# Pirates!



## aurora fan (Jan 18, 1999)

One of you must have the old Aurora Blackbeard model. Any chance you could post a picture or a link? What other Pirate type model were produced? I remember a ghost ship and Pirates of the Carribean. Were there others? BTW, the new movie is great fun! Arrrrgh!


----------



## beck (Oct 22, 2003)

i think Aurora also made a Captain Kidd . i'm fairly sure they did make 2 different pirate kits . 
then there's the Lindberg pirate ships . 
hb


----------



## superduty455 (Jun 21, 2000)

Revell just released their Ghost Ship, Carribean Pirate Ship. Although this time around it does not include the glow in the dark paint.
Chris


----------



## Zombie_61 (Apr 21, 2004)

Aurora started a line they called "The Bloodthirsty Pirates" which, apparently, didn't sell particularly well. They issed a total of two kits in this line, Blackbeard and Captain Kidd, before they decided to discontinue the project. Neither kit has ever been reissued, but both show up on EvilBay occasionally (which is how I got mine ).

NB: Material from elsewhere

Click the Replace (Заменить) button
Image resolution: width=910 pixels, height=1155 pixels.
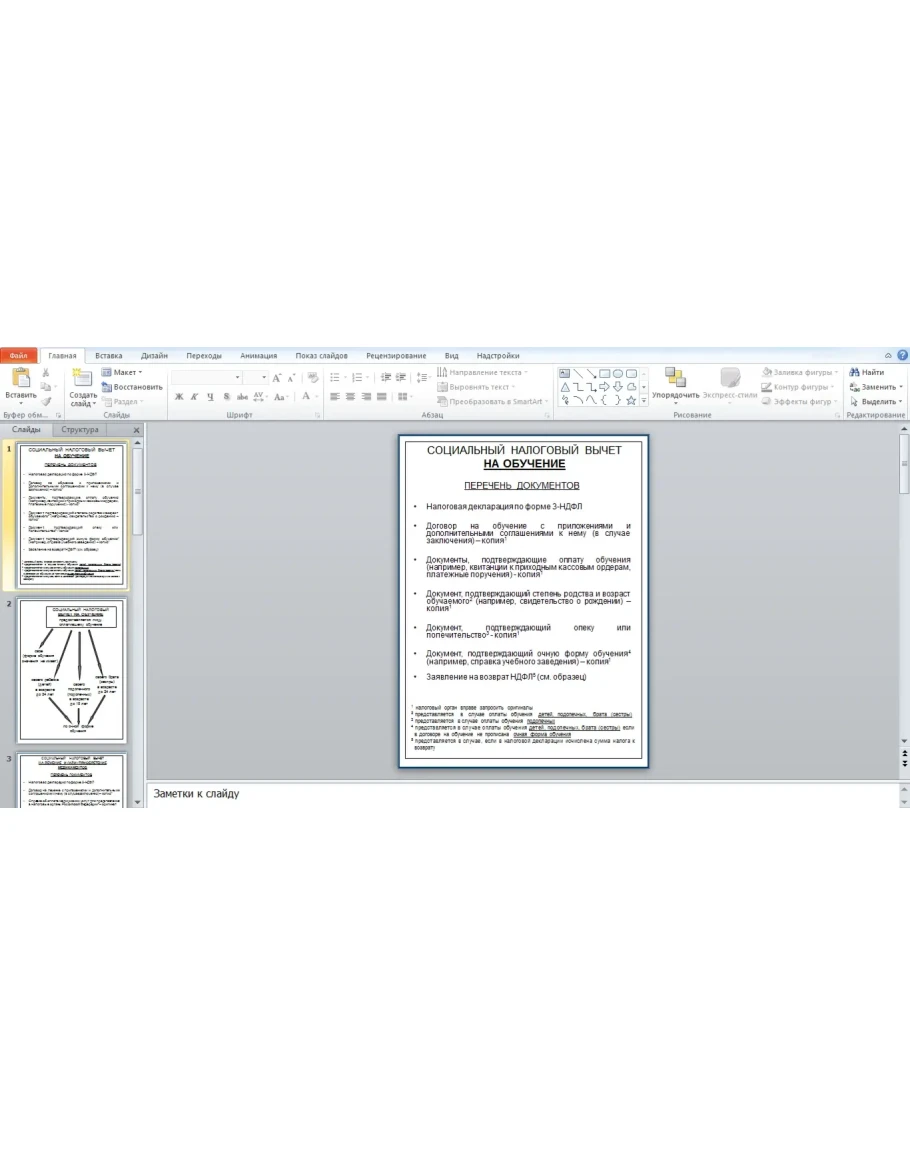coord(878,386)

http://home.cshore.com/bucwheat/blkbrd.jpg

BTW, if you're really interested in Aurora's figure kits, this video (or DVD) is very interesting. The narrator sounds less than enthusiastic about the kits, but you do get to see nearly every figure kit that Aurora ever produced.

http://www.timemachinetoys.com/video.htm

BTW, I'm not associated with the people who produce this video (or any of these kits, for that matter) and therefore don't make one red cent if you decide to buy one. Buy it, don't buy it, I don't care.

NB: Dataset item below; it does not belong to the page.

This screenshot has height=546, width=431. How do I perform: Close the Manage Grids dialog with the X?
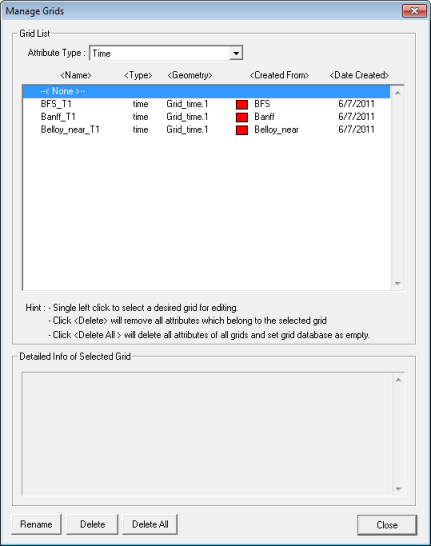[x=414, y=11]
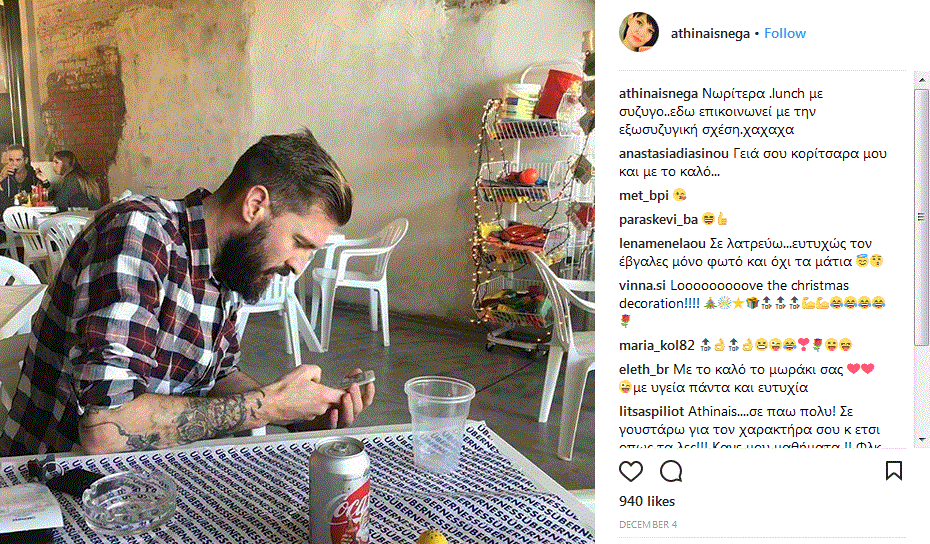Like the post with the heart icon

(x=630, y=472)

There was also the Pirates of the Caribbean line from Disney and MPC, which eventually reached a total of 7 kits before they were discontinued, also (allegedly) because of poor sales. These kits have also never been reissued, but they appear on EvilBay frequently as well. (MPC also released a line of Haunted Mansion kits.)

http://tylisaari.com/models/disney/disney.htm

Almost every big model company has produced a sailing ship kit at one time or another (Aurora included), any of which could be turned into a pirate ship by the average modeler. Some of these kits, such as the recently reissued Peter Pan Pirate Ship (reissued this time as the Caribbean Pirate Ship) were specifically marketed as pirate ships; Revell, particularly, has reissued at least three of their sailing vessel kits as pirate ships or ghost ships.

Aurora tried to combine the fascination with pirates and cars and created a 60's style surf rod called Black Beard's Tub. This is a very rare kit these days.

http://www.showrods.com/showrod_pages/black_beard.html

And then there's the kit that literally combined pirate ships and cars into one kit--the Jolly Rodger, initially released by MPC and recently reissued by AMT. As the story goes, one of the designers at MPC took the hull from one of their sailing vessel kits and the frame and fenders from their "new" Beverly Hillbillies truck and tried to fit the two together, just to see how it would look. MPC's founder walked by, saw it, liked it, and asked the designer to develop it further.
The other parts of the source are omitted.